Excerpt provided
BEGIN
Half way through our study of that play in the spring of that year, I received an official-looking letter from Pastor Jeffry Bowman of the First Baptist Church. The communication was an admonition against my teaching the play, ROMEO & JULIET. The pastor had heard from some of his parishioners that the play was being taught. His contention was that his church did not believe in or condone “sexual intercourse before marriage.” My first thought was that there must be another play called ROMEO & JULIET about which I knew nothing.  All my attempts to contact Pastor Bowman by telephone having been thwarted by his secretary, I finally wrote a letter to say that the play about which he had written in his letter was definitely not the play we were reading in class and that ours was the one by William Shakespeare, in which there was no “sex before marriage,” except an innocently affectionate kiss in the balcony scene.  I never heard back from him on the subject. Weeks later, however, I received another letter from Pastor Bowman, again criticizing my choice of literature, this time for my sophomore English class, which was then reading 2001 A SPACE ODYSSEY by Arthur C. Clarke, a book in which the pastor claimed man’s evolution from apes was being taught.  My letters of reassurance that evolution was not being taught at all never received a response.  It was later learned that the pastor had also, without reason, been grandstanding from his pulpit about his righteous diatribe against “the sinful teachings in our public schools.”
END
What you will do
[1] List every person the account of the pastor's letters names.
[2] Please summarize the account of the pastor's letters in two sentences.

Provided data
BEGIN
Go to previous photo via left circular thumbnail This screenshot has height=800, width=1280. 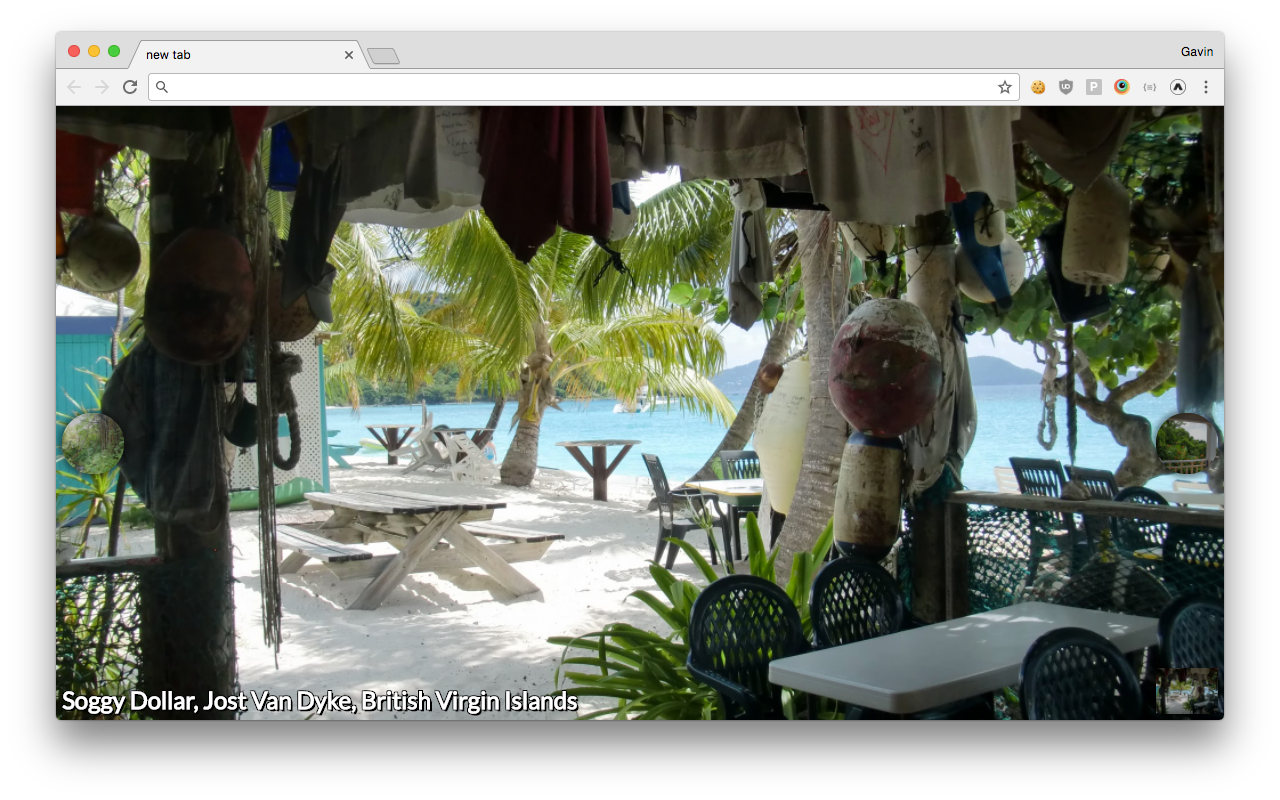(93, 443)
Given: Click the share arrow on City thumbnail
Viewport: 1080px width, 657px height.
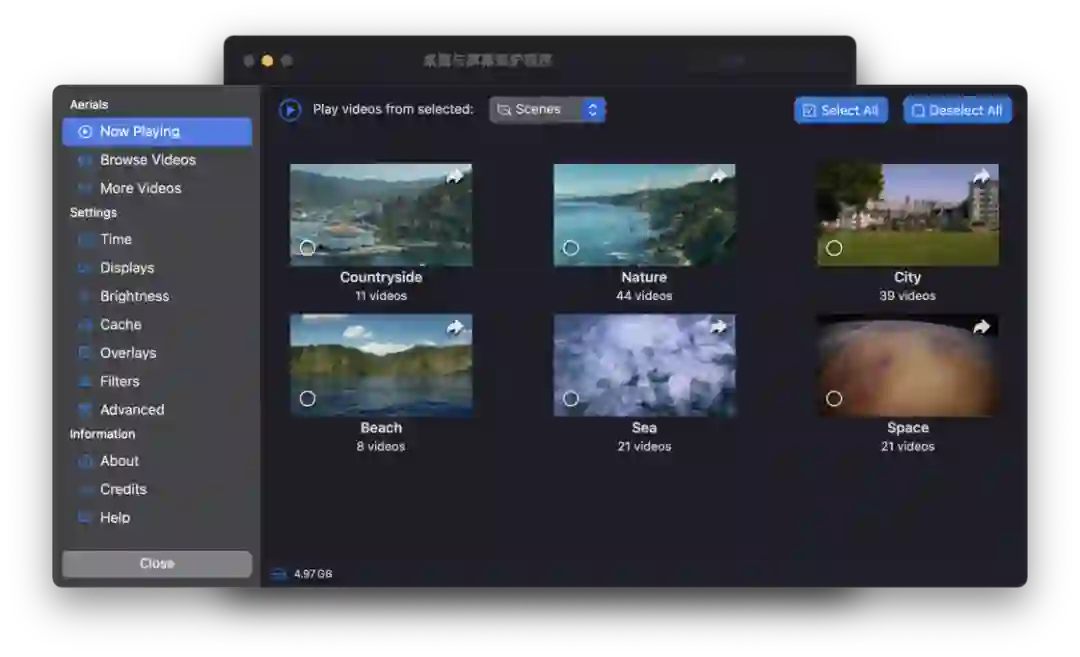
END
Responses by item number
[1]
Pastor Jeffry Bowman
William Shakespeare
Arthur C. Clarke

[2] Pastor Jeffry Bowman of the First Baptist Church wrote to the teacher objecting to the teaching of ROMEO & JULIET, claiming it involved sex before marriage. He later wrote again objecting to 2001 A SPACE ODYSSEY on the claim that it taught evolution; he never answered the teacher's letters and had been grandstanding from his pulpit against "the sinful teachings in our public schools."